Primary cultured PASMCs were obtained from the pulmonary arteries of 4- to 5-week-old male SD rats. All animal experiments were approved by the Laboratory Animal Care Committee of Lanzhou University Second Hospital and performed in accordance with the Guidelines for Animal Experimentation of Lanzhou University Second Hospital. The pulmonary arteries were rapidly removed from euthanized rats and the layers of adventitia as well as endothelium were removed gently. Then the remaining smooth muscle layer was minced (~ 1 mm2) and placed into a culture flask with Dulbecco's Modified Eagle Medium (DMEM, Gibco, Grand Isle, NY, USA) containing 10% fetal bovine serum (FBS, Sijiqing, HangZhou, China) as well as 1% antibiotics (100 U/mL penicillin and 100 μg/mL streptomycin).
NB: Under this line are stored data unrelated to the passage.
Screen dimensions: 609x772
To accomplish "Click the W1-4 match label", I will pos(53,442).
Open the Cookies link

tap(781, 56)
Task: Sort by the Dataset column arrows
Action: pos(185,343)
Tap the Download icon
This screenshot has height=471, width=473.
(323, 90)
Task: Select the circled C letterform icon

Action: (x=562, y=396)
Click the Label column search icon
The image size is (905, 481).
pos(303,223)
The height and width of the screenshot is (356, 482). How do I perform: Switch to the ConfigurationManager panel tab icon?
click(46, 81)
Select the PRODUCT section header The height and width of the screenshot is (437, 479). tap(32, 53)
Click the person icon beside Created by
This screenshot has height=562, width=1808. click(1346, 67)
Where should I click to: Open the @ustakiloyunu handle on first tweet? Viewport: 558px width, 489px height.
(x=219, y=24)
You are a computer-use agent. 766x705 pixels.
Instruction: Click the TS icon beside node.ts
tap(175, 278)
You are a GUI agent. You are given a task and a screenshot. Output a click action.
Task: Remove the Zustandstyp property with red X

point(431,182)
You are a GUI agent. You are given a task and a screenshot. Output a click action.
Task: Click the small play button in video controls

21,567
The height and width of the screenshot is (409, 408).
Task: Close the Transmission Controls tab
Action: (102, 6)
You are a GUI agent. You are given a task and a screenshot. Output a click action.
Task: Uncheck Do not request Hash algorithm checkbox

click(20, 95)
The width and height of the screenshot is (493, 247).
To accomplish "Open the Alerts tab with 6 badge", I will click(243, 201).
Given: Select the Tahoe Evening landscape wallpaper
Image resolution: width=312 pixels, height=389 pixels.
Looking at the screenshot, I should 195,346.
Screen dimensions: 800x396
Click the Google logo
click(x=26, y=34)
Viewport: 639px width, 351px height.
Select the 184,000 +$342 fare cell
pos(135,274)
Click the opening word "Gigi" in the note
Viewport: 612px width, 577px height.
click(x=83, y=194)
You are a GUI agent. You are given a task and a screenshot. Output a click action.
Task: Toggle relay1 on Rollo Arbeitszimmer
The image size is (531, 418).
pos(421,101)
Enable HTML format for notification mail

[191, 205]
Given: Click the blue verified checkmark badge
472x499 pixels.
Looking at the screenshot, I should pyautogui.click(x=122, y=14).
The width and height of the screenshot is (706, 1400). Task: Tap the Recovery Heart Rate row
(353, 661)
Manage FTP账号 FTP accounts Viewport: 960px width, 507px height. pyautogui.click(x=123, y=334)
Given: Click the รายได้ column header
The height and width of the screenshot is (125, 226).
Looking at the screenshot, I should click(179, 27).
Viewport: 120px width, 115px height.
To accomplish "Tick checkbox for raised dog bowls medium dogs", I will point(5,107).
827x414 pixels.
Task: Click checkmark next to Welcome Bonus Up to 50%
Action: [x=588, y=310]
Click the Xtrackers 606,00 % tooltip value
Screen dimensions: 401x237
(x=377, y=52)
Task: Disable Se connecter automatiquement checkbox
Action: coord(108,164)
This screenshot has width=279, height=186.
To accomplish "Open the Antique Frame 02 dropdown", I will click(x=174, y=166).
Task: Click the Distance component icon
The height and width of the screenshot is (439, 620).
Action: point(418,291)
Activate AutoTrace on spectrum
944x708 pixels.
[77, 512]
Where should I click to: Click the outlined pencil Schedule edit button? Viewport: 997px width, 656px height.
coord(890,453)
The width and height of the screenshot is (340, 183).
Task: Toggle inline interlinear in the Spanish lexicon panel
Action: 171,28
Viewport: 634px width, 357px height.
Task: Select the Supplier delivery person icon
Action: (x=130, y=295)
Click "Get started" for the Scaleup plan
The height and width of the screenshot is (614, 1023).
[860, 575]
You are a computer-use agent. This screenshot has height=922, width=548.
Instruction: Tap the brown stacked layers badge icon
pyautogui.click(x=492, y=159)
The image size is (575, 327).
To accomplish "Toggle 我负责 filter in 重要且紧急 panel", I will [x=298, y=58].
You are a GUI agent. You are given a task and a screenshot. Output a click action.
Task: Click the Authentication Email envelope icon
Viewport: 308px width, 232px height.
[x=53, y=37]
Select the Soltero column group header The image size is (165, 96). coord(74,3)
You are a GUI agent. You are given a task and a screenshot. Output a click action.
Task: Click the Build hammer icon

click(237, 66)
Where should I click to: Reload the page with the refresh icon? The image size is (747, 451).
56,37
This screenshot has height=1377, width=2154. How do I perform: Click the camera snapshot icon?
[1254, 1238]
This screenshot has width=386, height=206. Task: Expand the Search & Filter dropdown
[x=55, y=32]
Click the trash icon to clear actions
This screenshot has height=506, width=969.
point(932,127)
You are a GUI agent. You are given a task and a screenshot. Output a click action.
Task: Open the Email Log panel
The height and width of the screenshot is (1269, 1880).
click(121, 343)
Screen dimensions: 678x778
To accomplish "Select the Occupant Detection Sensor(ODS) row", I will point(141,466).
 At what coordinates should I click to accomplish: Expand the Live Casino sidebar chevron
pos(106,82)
The tissue blocks were cultured at 37 °C in an atmosphere of 95% air and 5% CO2. PASMCs were sub-cultured using 0.25% trypsin (Invitrogen, Carlsbad, CA, USA) when reaching 80% confluence, and cells between passages 4 and 6 were used for cell studies.
Cell transfection was performed for knockdown the expression of HDAC1 using Lipofectamine™ 2000 transfection reagent (Invitrogen) according to the manufacturer's protocols. PASMCs were cultured in a 6-well plate until reaching 30–40% confluence. The nucleotides of HDAC1 siRNA were used at a final concentration of 100 nM in DMEM (without serum or antibiotics) for 6 h and complete DMEM with 10% FBS (without antibiotics) for 48 h in a 37 °C, 5% CO2 humidified incubator. Transfection efficiency of siRNA was determined using immunoblotting.
The collagen I level in harvested peripheral lung tissues was measured using a rat collagen I enzyme-linked immunosorbent assay (ELISA) kit (Xitang, Shanghai, China) according to the manufacturer’s instructions. Briefly, the lung tissues were homogenized in 0.9% NaCl on ice and centrifuged at 6000 rpm for 20 min at 4 °C. Then the supernatant was collected and the concentration of sample was calculated automatically by the instrument software according to the measured optical density values. Duplicate samples were assayed, and all results were reported as the mean values.
The left lung tissues were homogenized in RIPA lysis buffer (HEART, Xi'an, China) containing protease inhibitors, phosphatase inhibitors as well as phenylmethylsulfonyl fluoride (PMSF), and centrifuged at 12,000 rpm at 4 °C for 20 min. Then the supernatant was collected as total protein. The amount of protein in each extract was measured using BCA protein assay kit (Pierce Biotechnology, Rockford, IL, USA). Subsequently, equal amounts of protein extracts were separated on SDS-PAGE gel (10%) and transferred to polyvinylidene fluoride (PVDF, Bio-Rad, Richmond, CA, USA) membrane using wet transfer. After washing, the blots were incubated at 4 °C overnight with the primary antibodies against HDAC1 (CST; 1:1000), HDAC2 (CST; 1:1000), HDAC3 (CST; 1:1000), tissue inhibitor of metalloproteinase 1 (TIMP-1, Abcam, Cambridge, UK; 1:1000), TIMP-2 (Abcam; 1:1000) and β-actin (Santa Cruz, Dallas, TEX, USA; 1:500). Then the horseradish peroxidase-conjugated goat anti-rabbit IgG (Sigma-Aldrich; 1:5000) was used as the secondary antibodies. Finally, immunoreactive bands were visualized by Super Signal West Pico Chemiluminescent Substrate (Pierce Biotechnology) and quantified by Quality One software (Bio-Rad).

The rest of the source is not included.